Windsurf : rencontre avec le vice-champion du monde, Lohan Jules

©Rémi Defrance - Guadeloupe La 1ère
Il est revenu de Turquie avec un titre, qui confirme que la Guadeloupe est bien une « Terre de Champions » : Lohan Jules est vice-champion du monde de windsurf slalom ; un titre remporté en catégorie U21, à Alaçati. De retour en Guadeloupe, il nous a accordé un entretien, pour débriefer les mondiaux et rappeler que les jeunes comme lui ont besoin de soutien.

Ils étaient trois Guadeloupéens à participer aux Championnats du monde junior de windsurf (slalom IFCA Junior/Youth/Masters), du 14 au 21 août 2022, à Alaçati, en Turquie. Et tous ont brillé, à cette occasion, en réalisant de belles performances :

  • Lohan Jules, du « Cataraibes Guadeloupe club » de Petit Bourg, 20 ans, est vice-champion du monde U21 de Windsurf Slalom ;
  • Neels Pechoux, du « Wanalao » du Moule, 21 ans, est troisième mondial U21 ;
  • Et Lilian Cayet, du « Wanalao » du Moule, 17 ans, est quatrième mondial U17.

Nous sommes allés à la rencontre du numéro deux mondial, de retour au pays. Rendez-vous était pris sur le plan d'eau de Morne Rouge, dans la commune de Sainte-Rose.

A 20 ans, Lohan Jules possède déjà un palmarès impressionnant et une solide expérience de la compétition. Issu d’un club petit-bourgeois, le jeune homme est désormais membre de l’équipe de France de windsurf.

Mais pas de quoi lui monter à la tête. Le champion reste concentré et surfe sur les obstacles et les difficultés liés à son sport, comme sur les vagues.

Il est reconnaissant envers tous ceux qui l’ont soutenu, jusqu’ici ; car il a eu la chance d’être bien accompagné, par des partenaires et des mentors, notamment.

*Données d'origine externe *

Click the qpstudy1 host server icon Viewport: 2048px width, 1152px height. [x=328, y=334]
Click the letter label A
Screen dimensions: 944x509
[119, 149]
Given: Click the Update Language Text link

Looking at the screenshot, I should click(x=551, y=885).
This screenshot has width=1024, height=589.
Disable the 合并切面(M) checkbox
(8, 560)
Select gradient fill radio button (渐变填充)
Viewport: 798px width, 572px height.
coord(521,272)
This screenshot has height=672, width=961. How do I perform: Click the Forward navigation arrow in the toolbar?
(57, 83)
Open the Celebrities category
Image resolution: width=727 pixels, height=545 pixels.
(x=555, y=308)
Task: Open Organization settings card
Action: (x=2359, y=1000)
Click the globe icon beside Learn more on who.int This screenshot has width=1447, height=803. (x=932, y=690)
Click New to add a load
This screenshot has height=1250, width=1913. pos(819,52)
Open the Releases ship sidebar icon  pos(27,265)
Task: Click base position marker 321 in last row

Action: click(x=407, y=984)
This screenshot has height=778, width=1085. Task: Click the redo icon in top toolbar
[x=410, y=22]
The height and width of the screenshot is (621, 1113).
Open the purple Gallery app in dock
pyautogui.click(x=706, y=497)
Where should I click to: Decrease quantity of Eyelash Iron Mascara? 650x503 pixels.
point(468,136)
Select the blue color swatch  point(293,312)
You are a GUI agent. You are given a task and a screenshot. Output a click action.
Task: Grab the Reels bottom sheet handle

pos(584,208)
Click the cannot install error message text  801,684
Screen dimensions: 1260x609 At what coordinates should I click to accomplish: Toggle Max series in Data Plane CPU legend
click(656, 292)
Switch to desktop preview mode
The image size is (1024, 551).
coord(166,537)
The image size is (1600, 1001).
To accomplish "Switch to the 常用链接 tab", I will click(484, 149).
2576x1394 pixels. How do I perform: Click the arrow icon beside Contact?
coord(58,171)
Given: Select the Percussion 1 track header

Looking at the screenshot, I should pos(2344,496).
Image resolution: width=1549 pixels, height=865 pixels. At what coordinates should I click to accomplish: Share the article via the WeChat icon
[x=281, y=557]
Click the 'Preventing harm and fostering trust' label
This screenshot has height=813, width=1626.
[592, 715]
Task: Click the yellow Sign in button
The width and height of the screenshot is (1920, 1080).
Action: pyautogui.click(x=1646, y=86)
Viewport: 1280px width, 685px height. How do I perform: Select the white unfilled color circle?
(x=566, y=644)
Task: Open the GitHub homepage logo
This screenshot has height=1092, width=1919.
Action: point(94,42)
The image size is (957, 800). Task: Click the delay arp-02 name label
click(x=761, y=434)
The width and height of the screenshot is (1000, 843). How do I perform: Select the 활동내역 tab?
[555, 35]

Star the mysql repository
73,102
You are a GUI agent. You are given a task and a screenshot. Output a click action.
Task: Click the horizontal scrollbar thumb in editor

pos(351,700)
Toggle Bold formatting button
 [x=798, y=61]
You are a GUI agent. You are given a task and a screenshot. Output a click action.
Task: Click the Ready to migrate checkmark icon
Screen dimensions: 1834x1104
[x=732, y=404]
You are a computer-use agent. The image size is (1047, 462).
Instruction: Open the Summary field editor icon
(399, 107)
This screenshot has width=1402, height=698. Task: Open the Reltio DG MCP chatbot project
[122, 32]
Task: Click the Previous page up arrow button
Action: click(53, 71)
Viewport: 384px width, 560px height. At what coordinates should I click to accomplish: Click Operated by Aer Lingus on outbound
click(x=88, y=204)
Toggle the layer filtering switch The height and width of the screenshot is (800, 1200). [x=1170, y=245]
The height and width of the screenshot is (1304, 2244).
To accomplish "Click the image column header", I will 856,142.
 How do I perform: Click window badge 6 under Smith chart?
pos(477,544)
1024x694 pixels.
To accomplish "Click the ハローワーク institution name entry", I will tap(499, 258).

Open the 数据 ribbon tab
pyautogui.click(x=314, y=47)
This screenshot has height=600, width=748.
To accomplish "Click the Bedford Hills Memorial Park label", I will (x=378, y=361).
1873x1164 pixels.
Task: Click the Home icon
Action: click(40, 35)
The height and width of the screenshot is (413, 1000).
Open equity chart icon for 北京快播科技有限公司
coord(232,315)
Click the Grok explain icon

Il est au micro de Rémi Defrance (entretien complet) :

Entretien avec Lohan Jules, vice-champion du monde de windsurf slalom U21 2022. ©Rémi Defrance - Guadeloupe La 1ère
Lohan Jules, vice-champion du monde de windsurf slalom U21 2022.

 

Pour les jeunes en devenir, Lohan est vu comme un exemple :

Voir les grands comme Lohan Jules ou même Tristan Algret, il y a plus longtemps, qui ont performé dans de grandes étapes de la TWA ou encore en IFCA, ça motive, ça vend du rêve. Donc, forcément, nous, en tant que jeunes, on a envie d’y aller et de faire comme eux. On est motivés, on a la rage, on a envie nous aussi d’y être et de briller sur des étapes mondiales.

Lilian Cayet, quatrième mondial U17

Mais réussir ne se fait pas sans peine.
Outre l’investissement sportif et le travail, les jeunes amateurs ont aussi besoin de soutiens financiers. A ce niveau-là, les familles doivent pouvoir assurer.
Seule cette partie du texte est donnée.